Write out each of the following records verbatim, preserving every line, character, and space.

- **RECORDS**
# # #

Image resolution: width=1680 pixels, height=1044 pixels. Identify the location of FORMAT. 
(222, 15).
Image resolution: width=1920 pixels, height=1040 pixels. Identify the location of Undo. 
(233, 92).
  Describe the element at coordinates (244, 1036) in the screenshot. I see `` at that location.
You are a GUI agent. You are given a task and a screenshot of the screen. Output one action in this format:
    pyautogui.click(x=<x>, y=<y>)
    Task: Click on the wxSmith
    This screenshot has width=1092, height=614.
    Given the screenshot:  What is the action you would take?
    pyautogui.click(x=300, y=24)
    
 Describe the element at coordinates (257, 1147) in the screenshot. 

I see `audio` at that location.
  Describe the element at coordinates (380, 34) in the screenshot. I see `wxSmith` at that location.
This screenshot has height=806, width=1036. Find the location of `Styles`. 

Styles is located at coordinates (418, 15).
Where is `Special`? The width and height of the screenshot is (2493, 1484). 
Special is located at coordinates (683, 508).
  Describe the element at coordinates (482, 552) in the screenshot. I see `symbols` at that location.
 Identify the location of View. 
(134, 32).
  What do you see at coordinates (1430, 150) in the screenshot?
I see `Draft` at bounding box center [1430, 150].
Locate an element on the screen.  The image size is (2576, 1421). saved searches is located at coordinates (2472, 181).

# # #

- **THE ANSWER**
Image resolution: width=1680 pixels, height=1044 pixels. Identify the location of FORMAT. 
(222, 15).
Image resolution: width=1920 pixels, height=1040 pixels. Identify the location of Undo. 
(233, 92).
  Describe the element at coordinates (244, 1036) in the screenshot. I see `` at that location.
You are a GUI agent. You are given a task and a screenshot of the screen. Output one action in this format:
    pyautogui.click(x=<x>, y=<y>)
    Task: Click on the wxSmith
    This screenshot has width=1092, height=614.
    Given the screenshot:  What is the action you would take?
    pyautogui.click(x=300, y=24)
    
 Describe the element at coordinates (257, 1147) in the screenshot. 

I see `audio` at that location.
  Describe the element at coordinates (380, 34) in the screenshot. I see `wxSmith` at that location.
This screenshot has height=806, width=1036. Find the location of `Styles`. 

Styles is located at coordinates (418, 15).
Where is `Special`? The width and height of the screenshot is (2493, 1484). 
Special is located at coordinates (683, 508).
  Describe the element at coordinates (482, 552) in the screenshot. I see `symbols` at that location.
 Identify the location of View. 
(134, 32).
  What do you see at coordinates (1430, 150) in the screenshot?
I see `Draft` at bounding box center [1430, 150].
Locate an element on the screen.  The image size is (2576, 1421). saved searches is located at coordinates (2472, 181).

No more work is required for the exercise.